— start —
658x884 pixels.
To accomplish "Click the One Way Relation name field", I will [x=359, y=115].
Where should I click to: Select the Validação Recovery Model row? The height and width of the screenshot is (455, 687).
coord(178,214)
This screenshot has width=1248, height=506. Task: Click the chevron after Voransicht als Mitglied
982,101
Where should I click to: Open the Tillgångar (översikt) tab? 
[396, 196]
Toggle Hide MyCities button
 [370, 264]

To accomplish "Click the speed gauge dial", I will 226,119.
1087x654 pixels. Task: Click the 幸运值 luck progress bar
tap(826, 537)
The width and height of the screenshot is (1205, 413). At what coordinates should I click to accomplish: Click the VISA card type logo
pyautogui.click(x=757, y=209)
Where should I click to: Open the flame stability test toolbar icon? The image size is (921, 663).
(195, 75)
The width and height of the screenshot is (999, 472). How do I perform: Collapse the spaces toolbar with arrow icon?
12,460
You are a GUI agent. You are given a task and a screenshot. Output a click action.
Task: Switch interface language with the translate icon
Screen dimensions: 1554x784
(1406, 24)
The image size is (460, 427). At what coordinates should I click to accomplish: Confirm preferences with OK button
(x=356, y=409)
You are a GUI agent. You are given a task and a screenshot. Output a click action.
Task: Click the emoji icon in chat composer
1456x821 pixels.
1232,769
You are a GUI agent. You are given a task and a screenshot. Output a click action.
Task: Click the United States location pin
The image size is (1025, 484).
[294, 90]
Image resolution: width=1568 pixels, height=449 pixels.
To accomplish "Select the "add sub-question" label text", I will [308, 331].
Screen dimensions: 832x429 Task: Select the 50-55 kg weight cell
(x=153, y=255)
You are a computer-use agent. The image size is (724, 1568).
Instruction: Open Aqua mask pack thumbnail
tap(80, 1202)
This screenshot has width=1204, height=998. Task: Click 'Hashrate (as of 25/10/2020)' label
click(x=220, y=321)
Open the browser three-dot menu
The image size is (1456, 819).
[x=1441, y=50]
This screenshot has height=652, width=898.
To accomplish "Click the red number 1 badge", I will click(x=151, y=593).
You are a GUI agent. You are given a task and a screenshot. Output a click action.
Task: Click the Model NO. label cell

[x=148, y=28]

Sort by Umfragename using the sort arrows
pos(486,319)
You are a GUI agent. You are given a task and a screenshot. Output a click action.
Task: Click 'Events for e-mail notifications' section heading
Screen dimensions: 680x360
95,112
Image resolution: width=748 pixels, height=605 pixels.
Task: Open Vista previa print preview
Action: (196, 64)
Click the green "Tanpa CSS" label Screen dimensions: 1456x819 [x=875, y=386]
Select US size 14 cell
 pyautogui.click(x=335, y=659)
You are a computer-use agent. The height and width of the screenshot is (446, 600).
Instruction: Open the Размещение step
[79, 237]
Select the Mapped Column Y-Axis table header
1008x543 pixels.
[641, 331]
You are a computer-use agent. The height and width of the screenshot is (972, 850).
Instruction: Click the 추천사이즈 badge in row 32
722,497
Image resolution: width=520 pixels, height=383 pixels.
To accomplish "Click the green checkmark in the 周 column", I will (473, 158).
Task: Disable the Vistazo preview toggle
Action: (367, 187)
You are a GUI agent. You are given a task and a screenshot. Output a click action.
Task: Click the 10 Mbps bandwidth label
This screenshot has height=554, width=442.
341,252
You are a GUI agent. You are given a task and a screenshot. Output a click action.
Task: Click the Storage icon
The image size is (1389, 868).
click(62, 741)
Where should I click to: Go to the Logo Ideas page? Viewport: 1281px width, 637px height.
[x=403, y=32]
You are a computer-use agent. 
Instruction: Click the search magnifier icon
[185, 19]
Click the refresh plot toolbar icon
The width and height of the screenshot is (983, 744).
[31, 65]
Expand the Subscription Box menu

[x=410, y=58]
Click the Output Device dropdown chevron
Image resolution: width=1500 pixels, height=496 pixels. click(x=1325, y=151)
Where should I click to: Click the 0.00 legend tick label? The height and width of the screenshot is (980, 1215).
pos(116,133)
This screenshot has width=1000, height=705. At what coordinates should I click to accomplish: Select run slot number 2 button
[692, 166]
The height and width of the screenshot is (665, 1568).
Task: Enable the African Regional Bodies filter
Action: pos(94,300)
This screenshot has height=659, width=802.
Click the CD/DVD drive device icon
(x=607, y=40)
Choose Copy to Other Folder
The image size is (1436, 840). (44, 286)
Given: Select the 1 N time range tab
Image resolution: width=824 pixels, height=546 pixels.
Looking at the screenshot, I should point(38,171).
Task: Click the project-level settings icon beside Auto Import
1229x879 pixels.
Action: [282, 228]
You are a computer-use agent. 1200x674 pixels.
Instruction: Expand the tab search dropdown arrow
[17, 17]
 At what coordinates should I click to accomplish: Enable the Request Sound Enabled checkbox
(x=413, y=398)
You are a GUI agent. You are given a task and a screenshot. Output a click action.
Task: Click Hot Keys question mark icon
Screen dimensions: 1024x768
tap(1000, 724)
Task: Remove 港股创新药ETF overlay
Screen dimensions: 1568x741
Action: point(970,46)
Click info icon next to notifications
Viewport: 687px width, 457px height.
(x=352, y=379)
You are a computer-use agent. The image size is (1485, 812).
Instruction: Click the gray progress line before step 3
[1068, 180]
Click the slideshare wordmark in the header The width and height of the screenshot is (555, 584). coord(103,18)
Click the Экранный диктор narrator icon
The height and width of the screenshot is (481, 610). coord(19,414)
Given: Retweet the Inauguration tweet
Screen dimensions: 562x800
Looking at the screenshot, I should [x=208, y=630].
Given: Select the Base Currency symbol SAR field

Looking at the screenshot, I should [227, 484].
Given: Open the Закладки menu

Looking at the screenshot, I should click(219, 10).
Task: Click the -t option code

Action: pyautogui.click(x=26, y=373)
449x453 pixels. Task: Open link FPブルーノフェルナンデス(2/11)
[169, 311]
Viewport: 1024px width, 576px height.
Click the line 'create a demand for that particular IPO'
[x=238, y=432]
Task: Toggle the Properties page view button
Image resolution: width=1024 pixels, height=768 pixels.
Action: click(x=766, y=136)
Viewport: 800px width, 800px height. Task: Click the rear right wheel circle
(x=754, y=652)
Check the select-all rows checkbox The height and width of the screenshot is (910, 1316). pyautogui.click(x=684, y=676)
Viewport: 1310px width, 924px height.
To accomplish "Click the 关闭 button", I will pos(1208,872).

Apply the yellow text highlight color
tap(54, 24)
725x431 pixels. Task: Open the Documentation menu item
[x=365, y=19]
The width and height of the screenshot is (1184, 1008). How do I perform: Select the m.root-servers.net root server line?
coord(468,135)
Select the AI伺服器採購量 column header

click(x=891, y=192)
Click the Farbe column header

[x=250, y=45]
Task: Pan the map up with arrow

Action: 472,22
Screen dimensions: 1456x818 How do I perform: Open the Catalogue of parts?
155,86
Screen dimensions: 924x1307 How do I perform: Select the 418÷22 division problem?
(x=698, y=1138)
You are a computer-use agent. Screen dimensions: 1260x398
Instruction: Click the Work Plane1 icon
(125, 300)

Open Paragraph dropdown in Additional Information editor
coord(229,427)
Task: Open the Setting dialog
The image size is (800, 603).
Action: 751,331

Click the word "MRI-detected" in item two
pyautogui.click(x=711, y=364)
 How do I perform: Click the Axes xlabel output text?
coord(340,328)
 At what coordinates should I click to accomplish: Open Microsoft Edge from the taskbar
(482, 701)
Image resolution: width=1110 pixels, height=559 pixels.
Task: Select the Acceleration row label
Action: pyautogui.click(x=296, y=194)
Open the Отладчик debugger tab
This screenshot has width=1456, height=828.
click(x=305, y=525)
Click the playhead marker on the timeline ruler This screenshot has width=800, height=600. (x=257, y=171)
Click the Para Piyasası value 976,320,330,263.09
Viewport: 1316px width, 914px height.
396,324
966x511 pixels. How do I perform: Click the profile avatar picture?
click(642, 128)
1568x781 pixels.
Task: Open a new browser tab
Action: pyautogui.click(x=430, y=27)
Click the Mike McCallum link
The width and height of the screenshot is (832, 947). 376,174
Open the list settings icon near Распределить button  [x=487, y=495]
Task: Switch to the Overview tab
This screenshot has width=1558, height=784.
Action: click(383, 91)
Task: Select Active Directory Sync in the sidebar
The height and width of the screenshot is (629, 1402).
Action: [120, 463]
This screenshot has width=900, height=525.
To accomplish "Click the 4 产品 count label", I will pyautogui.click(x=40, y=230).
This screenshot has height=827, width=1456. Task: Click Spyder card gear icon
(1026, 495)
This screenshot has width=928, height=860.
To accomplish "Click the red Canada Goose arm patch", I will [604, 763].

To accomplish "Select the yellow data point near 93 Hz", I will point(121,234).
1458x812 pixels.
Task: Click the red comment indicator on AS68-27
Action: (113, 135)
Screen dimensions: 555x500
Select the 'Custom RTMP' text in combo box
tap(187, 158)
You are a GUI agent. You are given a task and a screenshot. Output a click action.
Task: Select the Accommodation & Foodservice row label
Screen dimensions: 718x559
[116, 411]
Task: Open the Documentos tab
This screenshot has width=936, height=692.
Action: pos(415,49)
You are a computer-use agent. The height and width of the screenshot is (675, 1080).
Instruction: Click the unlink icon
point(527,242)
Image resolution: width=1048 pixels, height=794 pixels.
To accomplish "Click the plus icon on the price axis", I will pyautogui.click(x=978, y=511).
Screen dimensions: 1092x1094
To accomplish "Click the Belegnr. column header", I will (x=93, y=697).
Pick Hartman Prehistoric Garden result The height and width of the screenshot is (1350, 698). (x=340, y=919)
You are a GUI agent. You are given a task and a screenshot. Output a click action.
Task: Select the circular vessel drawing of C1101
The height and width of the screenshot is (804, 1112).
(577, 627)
— end —
» **The problem**
Print the items verbatim, from the start of the items through the line containing "tap(826, 537)", inclusive.

» **Answer**
658x884 pixels.
To accomplish "Click the One Way Relation name field", I will [x=359, y=115].
Where should I click to: Select the Validação Recovery Model row? The height and width of the screenshot is (455, 687).
coord(178,214)
This screenshot has width=1248, height=506. Task: Click the chevron after Voransicht als Mitglied
982,101
Where should I click to: Open the Tillgångar (översikt) tab? 
[396, 196]
Toggle Hide MyCities button
 [370, 264]

To accomplish "Click the speed gauge dial", I will 226,119.
1087x654 pixels. Task: Click the 幸运值 luck progress bar
tap(826, 537)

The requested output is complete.